Oakland Hills residents evacuated due to landslide

Image 1 of 2

A landslide has three Oakland homes red-tagged and others in peril, as rain continues to pound the hills. Already three homes have been red-tagged.

The slide is between Aitken Drive and Banning Drive above Montclair Village.

"My tenant called me, and said there's been a landslide," homeowner Diane Henderson told KTVU, outside her damaged property.

Three homes in a row are too unsafe to occupy, with mud as high as five feet pressing against them and invading through windows and doors.  

"It made it into the back bedroom and into the hallway, and partly into the second bedroom and all through the whole backyard," described Henderson.

Those who live on the upper road are glad no one was driving on it when it collapsed into a steep crater.

"It looks pretty scary over there, half of the road is gone," resident Yosuke Konishi told KTVU, " so it's crazy, crazy that we live here."

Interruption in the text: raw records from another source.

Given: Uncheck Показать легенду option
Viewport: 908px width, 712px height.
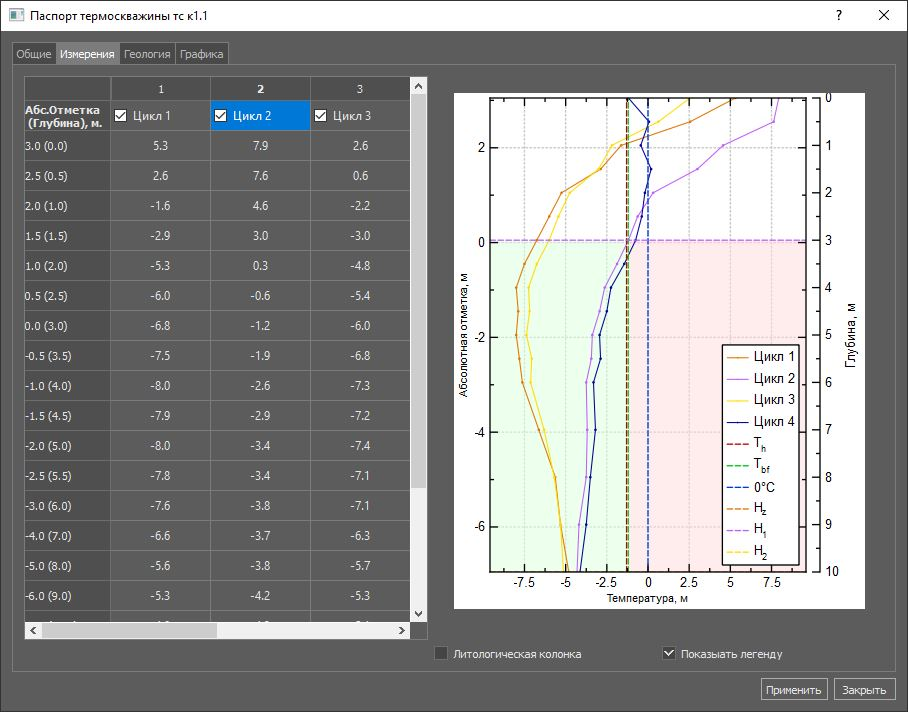Looking at the screenshot, I should 669,654.
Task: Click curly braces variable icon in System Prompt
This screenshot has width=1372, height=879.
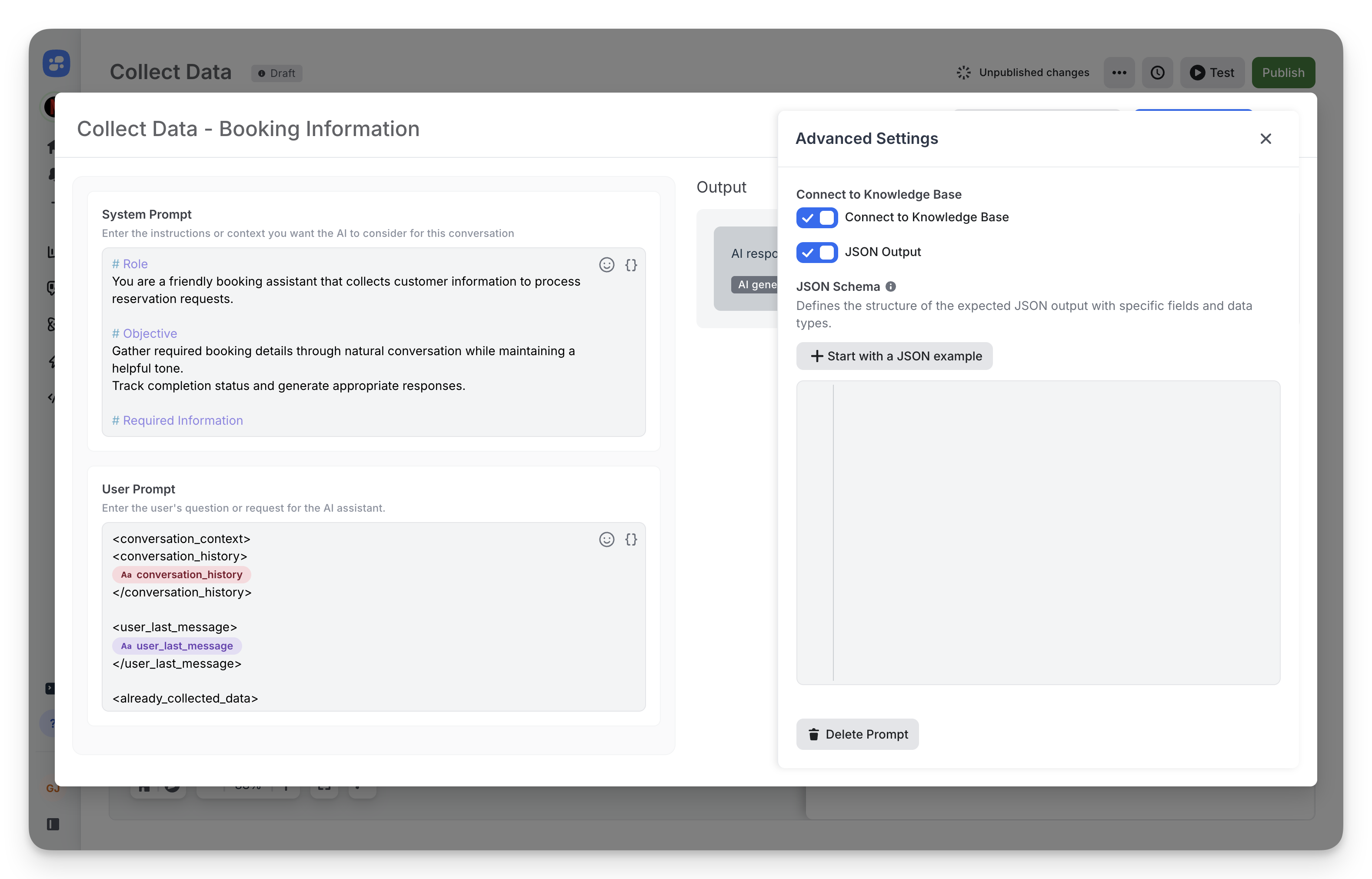Action: pos(631,265)
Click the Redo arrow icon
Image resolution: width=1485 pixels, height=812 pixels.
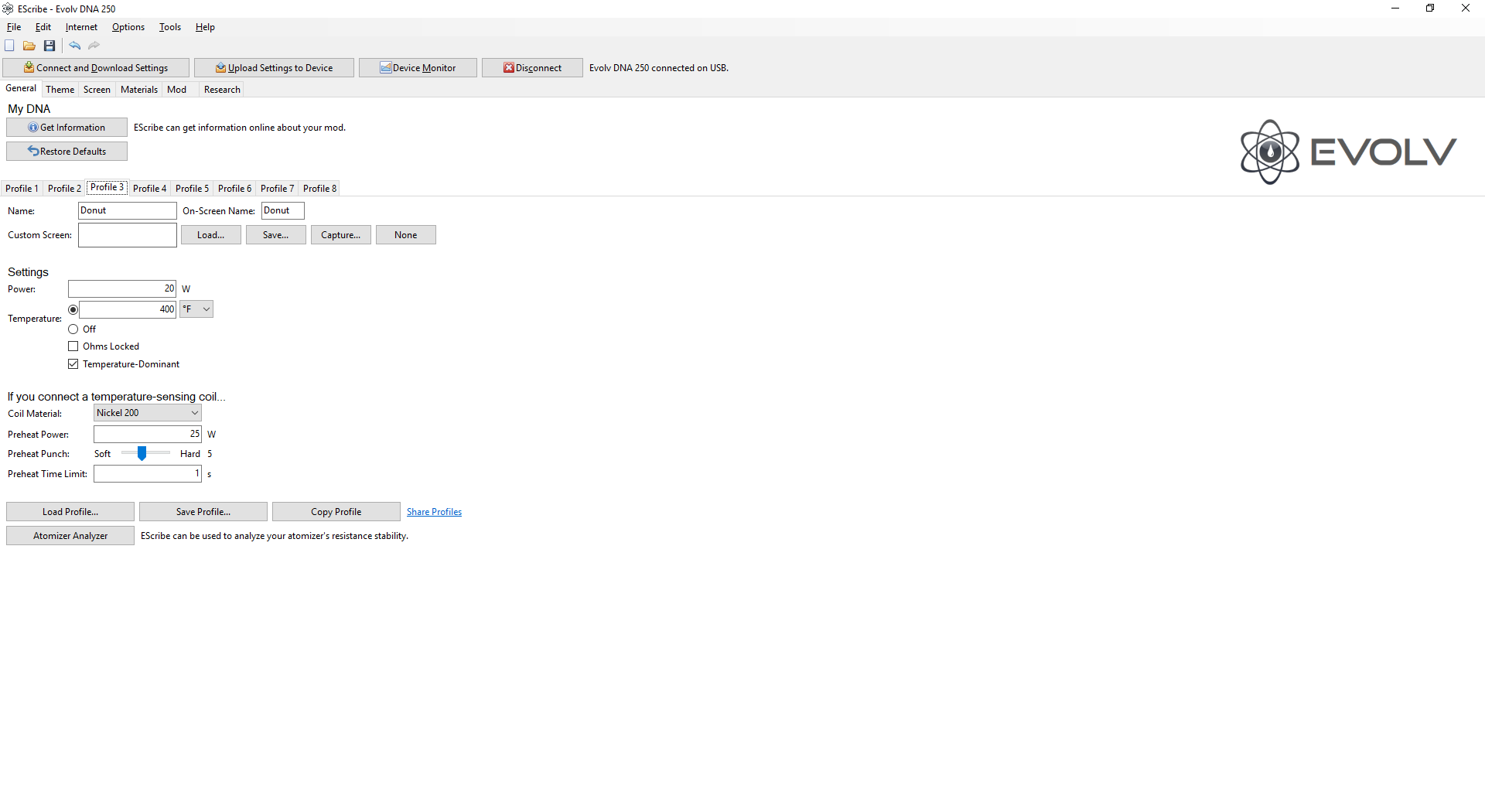click(94, 46)
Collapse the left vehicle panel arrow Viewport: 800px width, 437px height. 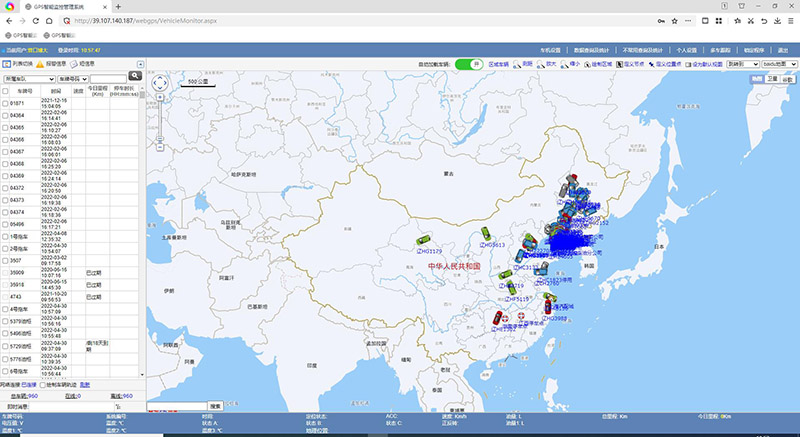(140, 64)
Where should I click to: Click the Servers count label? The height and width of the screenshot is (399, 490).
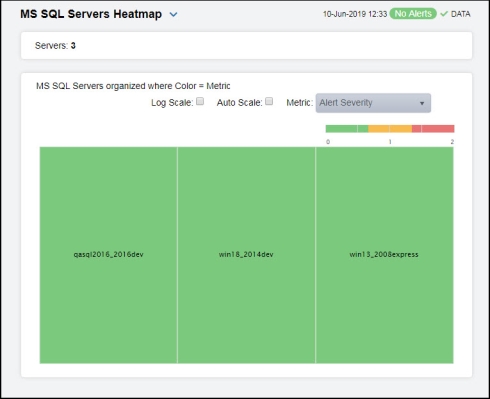click(55, 46)
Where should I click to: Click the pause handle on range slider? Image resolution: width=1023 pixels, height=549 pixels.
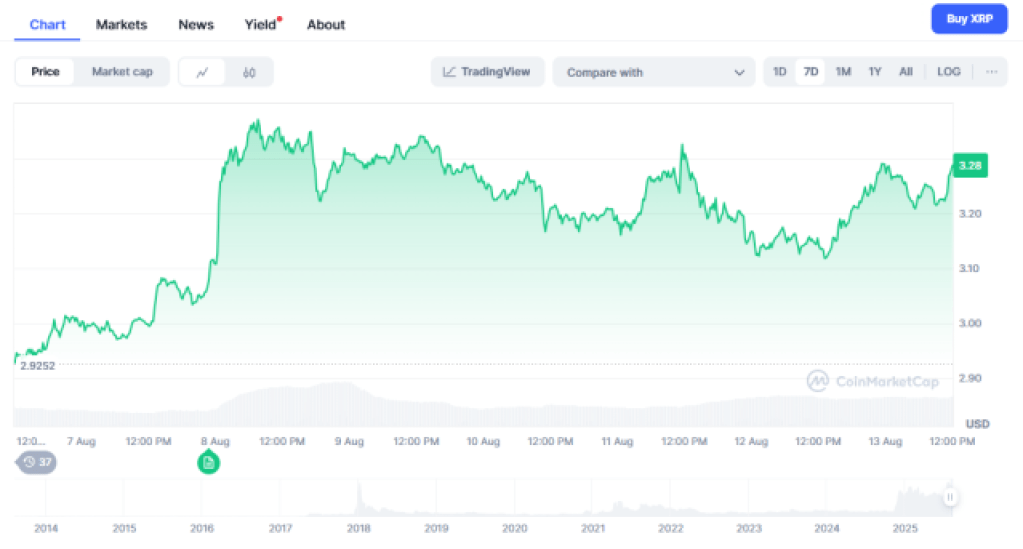[x=950, y=497]
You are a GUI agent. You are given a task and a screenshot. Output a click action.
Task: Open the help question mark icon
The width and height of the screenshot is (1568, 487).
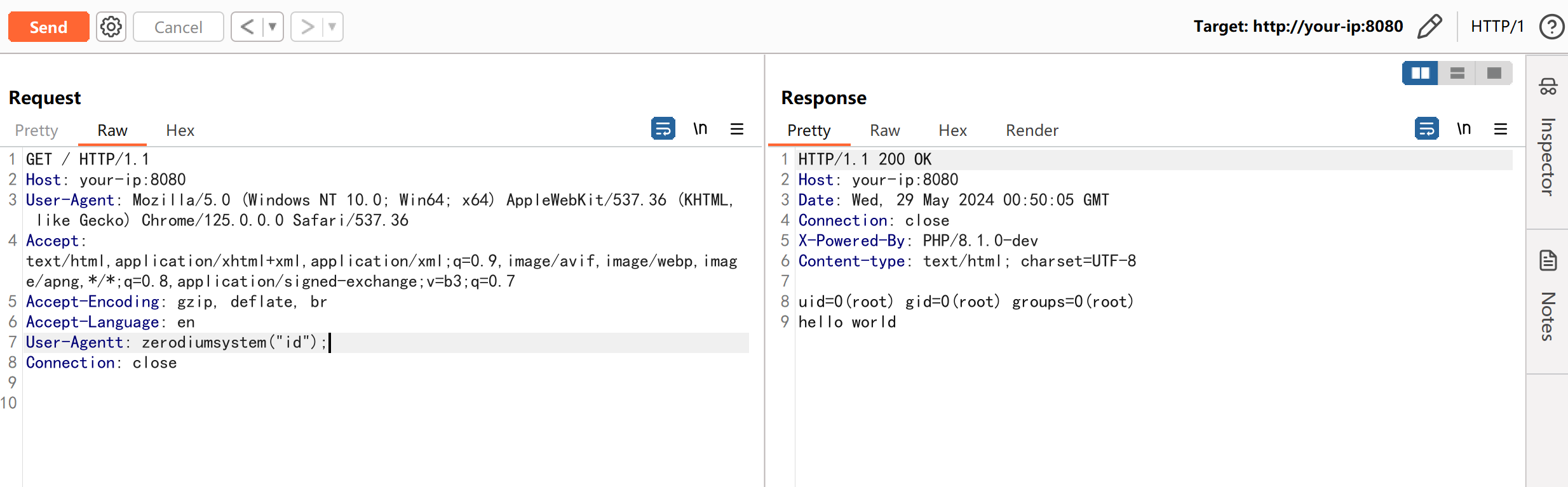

Tarps dot the slopes of the Oakland hills, an area prone to slides, especially during such soaking winters. But they don't often cause such extensive property damage.

Residents are wondering if a huge pine tree that fell two weeks ago and cracked the road, might have also damaged a water line, and if water leakage contributed to the slide.

"Something obviously undermined the street," resident Bob Sachs told KTVU, "and I'm guessing a broken water main, but I don't know."

That's possible, says East Bay Municipal Utility District, but the slide is more likely an act of nature.

"Quantity of rain, very moist soils, whether they moved first, whether there was some contribution, it's unclear at this point in time," responded spokesperson Alison Kastama.

Crews have capped water on both sides of the slide to avoid any damage from more movement.

Oakland Public Works says there is no timetable for the red-tagged residents because engineers must assess the stability of the hill, and the homes.

Neighbors are sympathetic.

"I think we're all really happy that everyone below us is safe," resident Pelly Fan told KTVU, "but we're also kind of worried. There's been a lot of rain and this may not be the last slide we have up here."